-- Records shown --
++++++
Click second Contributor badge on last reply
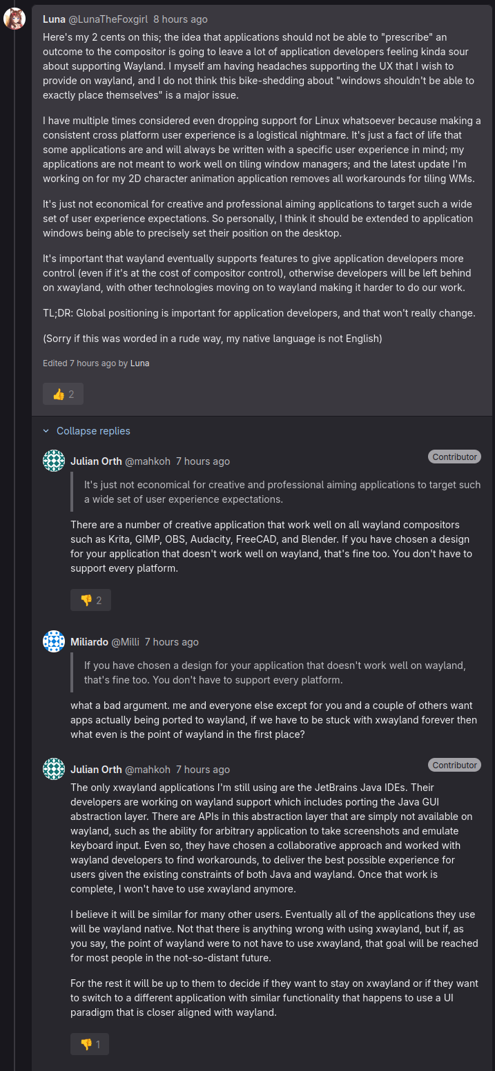 point(454,765)
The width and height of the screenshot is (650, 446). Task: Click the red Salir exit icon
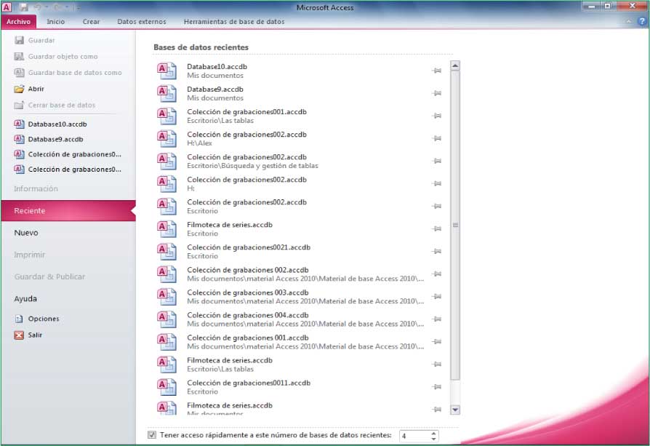[19, 335]
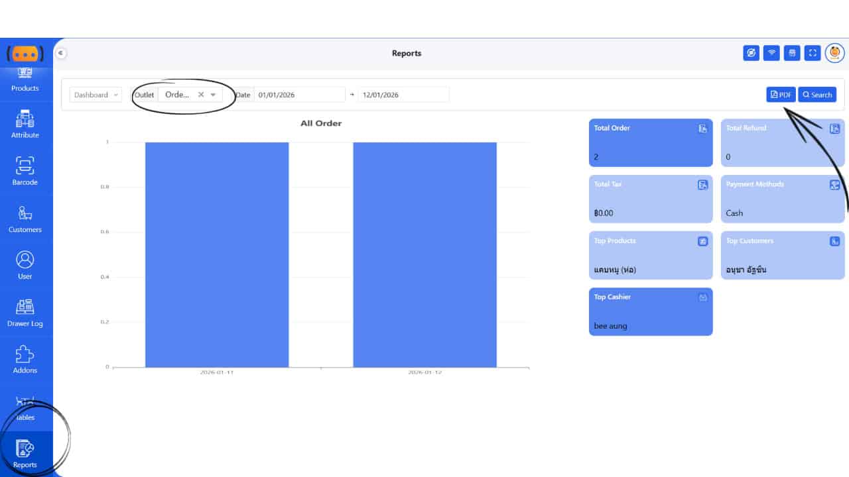Go to Barcode in the sidebar
The height and width of the screenshot is (477, 849).
25,171
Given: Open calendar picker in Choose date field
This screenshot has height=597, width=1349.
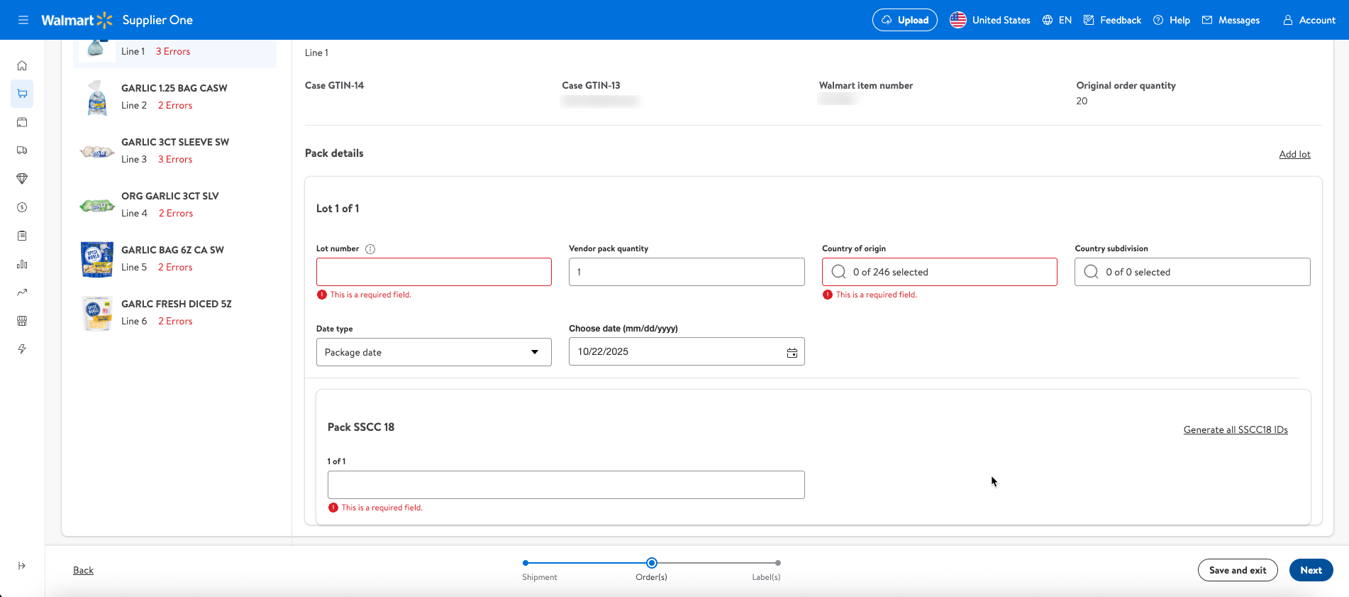Looking at the screenshot, I should 792,352.
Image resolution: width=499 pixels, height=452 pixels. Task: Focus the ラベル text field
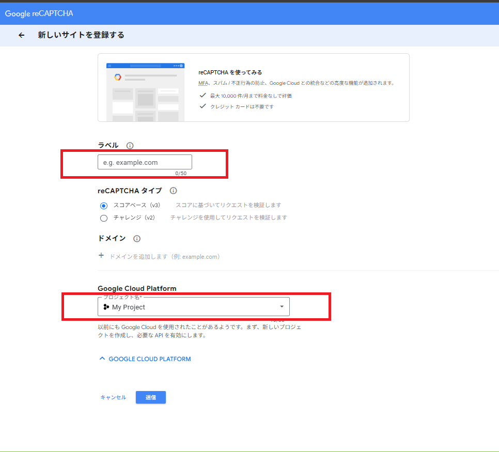pyautogui.click(x=145, y=162)
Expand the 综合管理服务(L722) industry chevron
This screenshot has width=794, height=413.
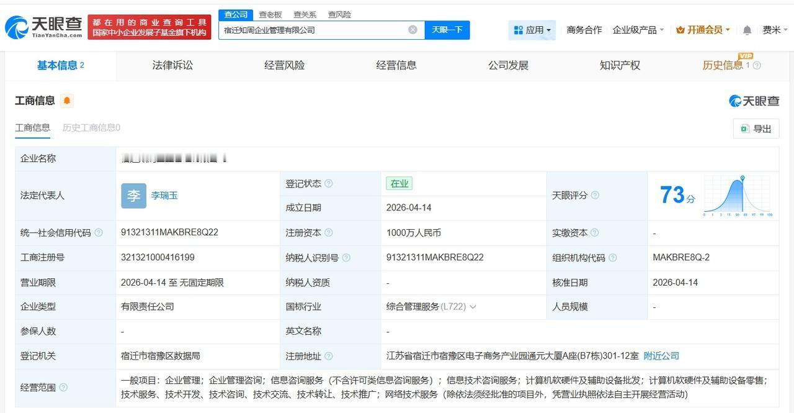[473, 306]
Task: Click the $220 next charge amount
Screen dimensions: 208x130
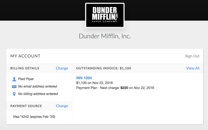Action: [124, 88]
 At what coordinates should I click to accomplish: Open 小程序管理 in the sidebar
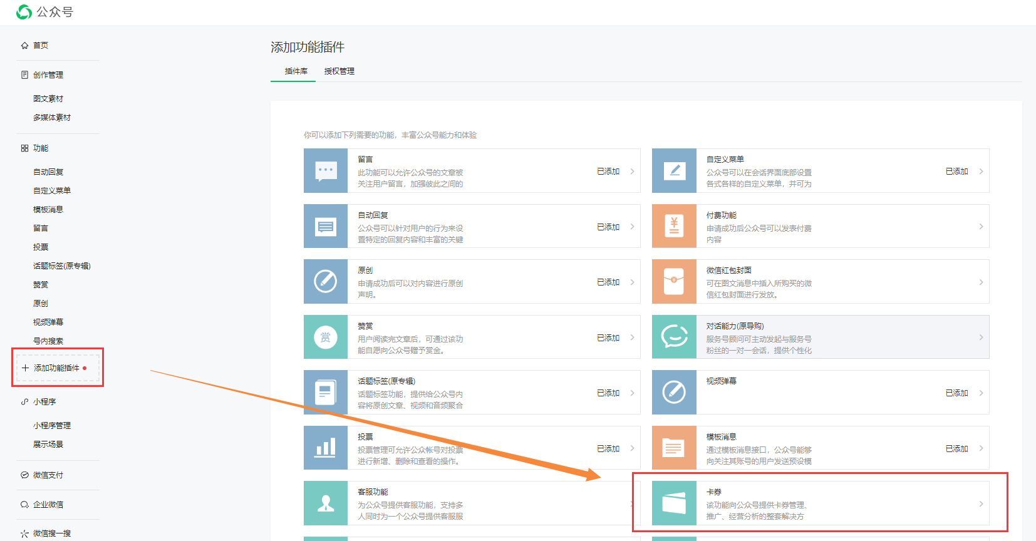(x=52, y=426)
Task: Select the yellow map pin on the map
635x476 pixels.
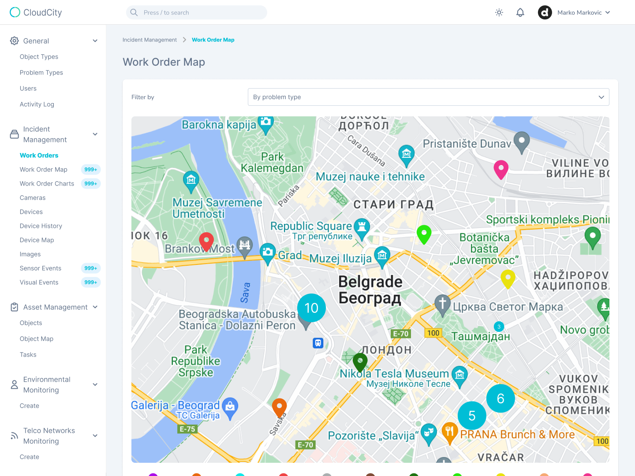Action: 508,279
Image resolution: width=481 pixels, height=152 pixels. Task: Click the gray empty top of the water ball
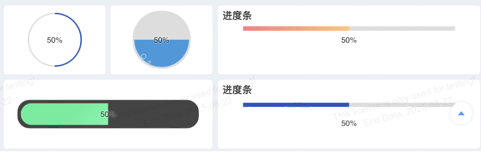pos(162,25)
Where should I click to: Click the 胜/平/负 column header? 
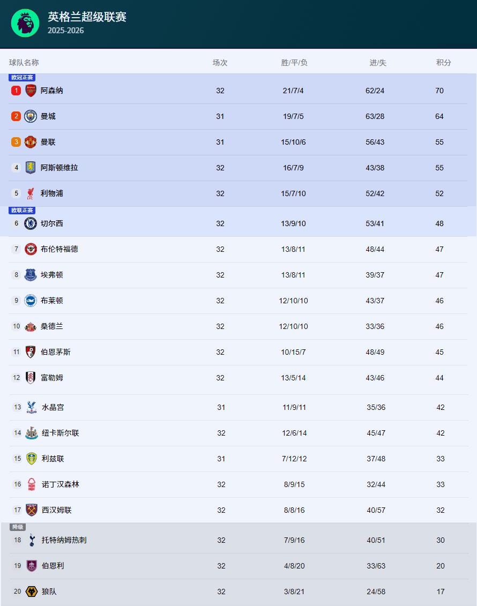294,63

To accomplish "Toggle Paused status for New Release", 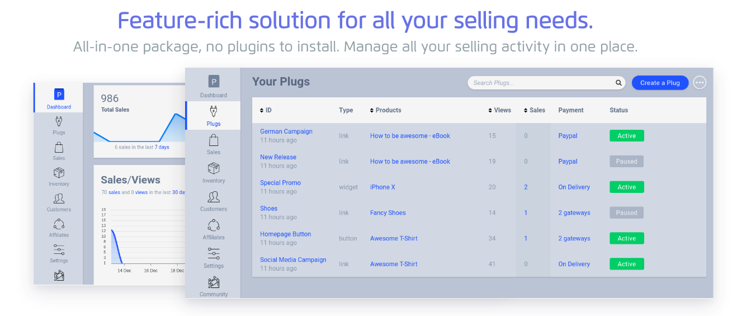I will tap(626, 162).
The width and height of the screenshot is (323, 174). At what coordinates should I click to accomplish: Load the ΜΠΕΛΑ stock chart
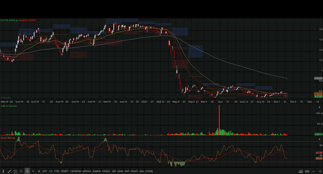click(87, 171)
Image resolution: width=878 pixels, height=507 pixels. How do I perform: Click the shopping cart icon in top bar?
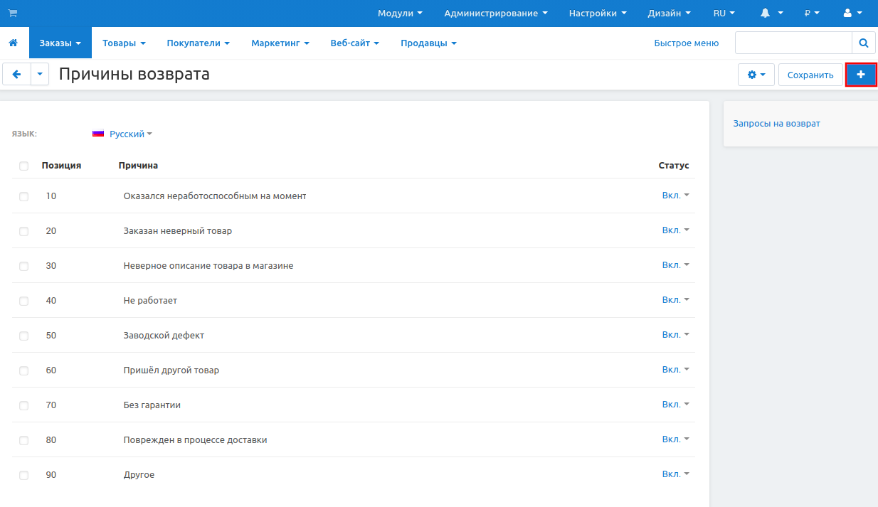(12, 14)
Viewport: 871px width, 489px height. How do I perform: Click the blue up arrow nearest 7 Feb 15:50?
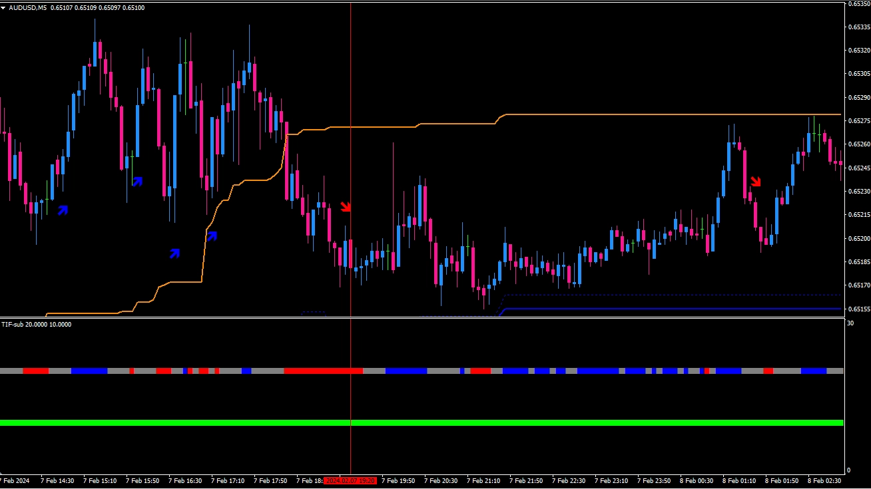point(137,180)
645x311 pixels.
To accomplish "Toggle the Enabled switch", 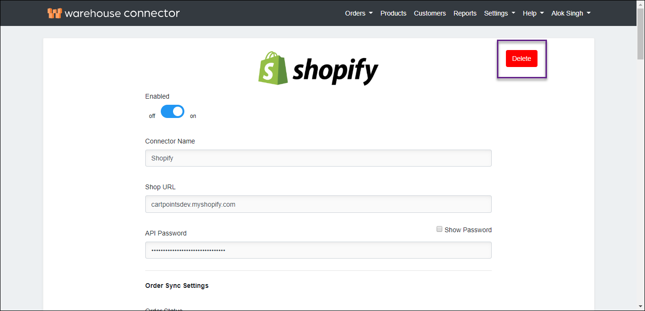I will (x=173, y=111).
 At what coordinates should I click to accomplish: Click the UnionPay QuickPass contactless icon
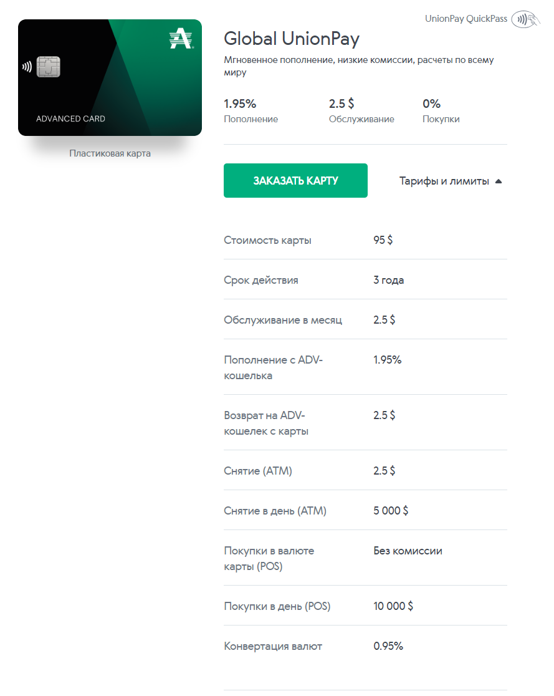click(x=525, y=19)
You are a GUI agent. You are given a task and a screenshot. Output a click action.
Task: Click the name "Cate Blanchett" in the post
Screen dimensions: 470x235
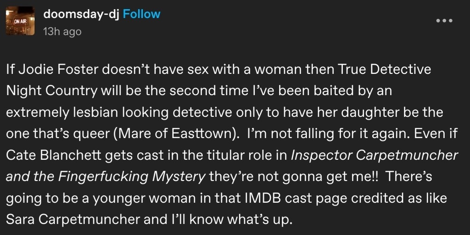pos(52,155)
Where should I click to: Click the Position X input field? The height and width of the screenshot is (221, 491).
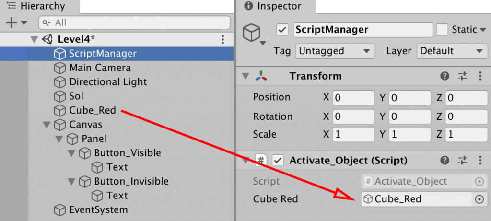click(353, 98)
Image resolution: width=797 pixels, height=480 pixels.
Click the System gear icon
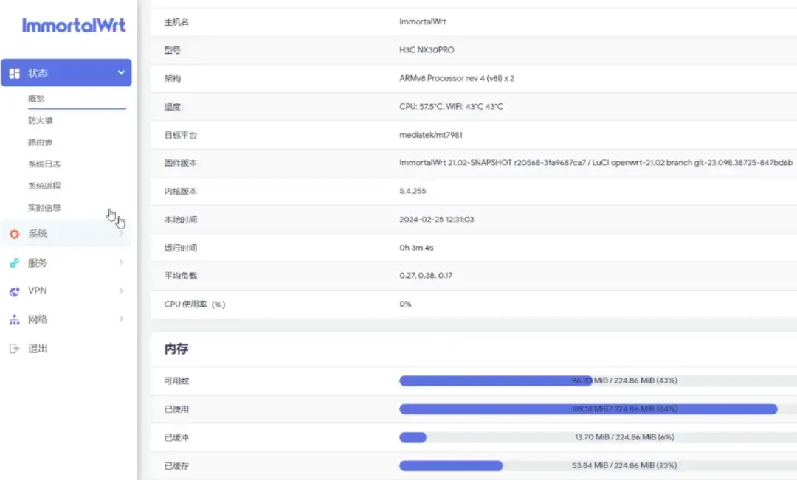click(x=14, y=234)
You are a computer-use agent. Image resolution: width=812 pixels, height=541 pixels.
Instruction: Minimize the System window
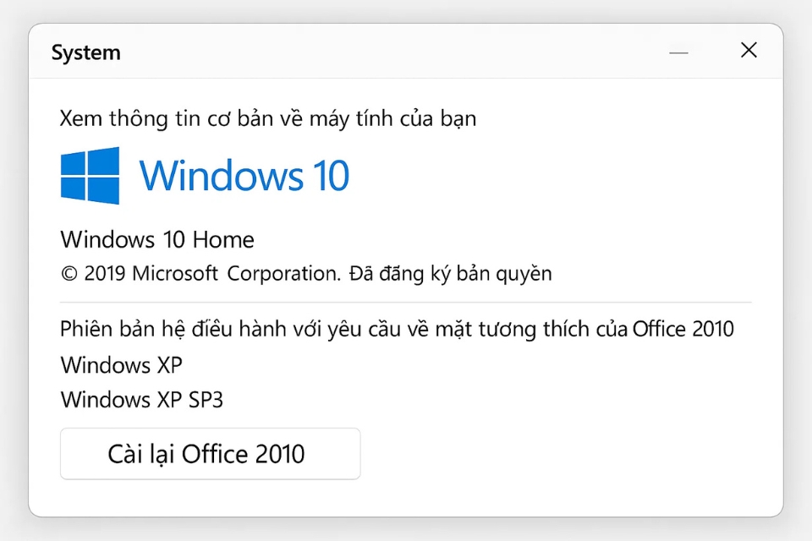point(679,52)
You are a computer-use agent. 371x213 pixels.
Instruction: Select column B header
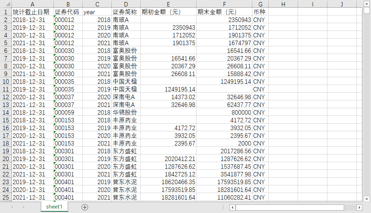pyautogui.click(x=68, y=4)
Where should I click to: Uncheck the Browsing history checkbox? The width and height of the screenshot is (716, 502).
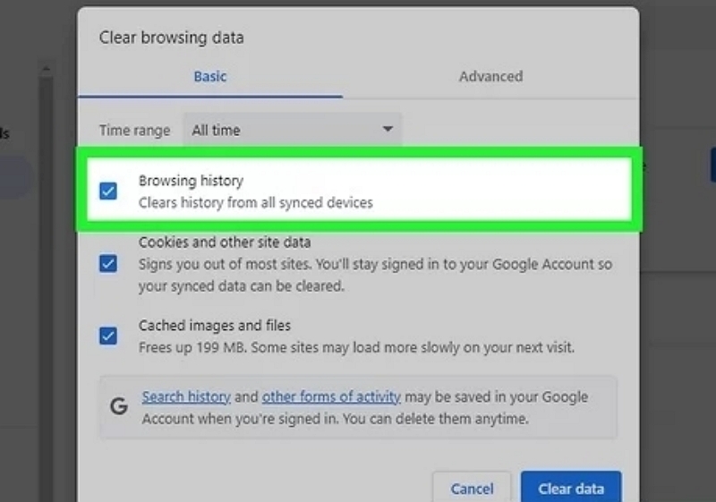108,191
++++++
-- Problem requirements --
Among the lines of the listing above, count those that contain "agent" and give only the count.

-- Result below --
3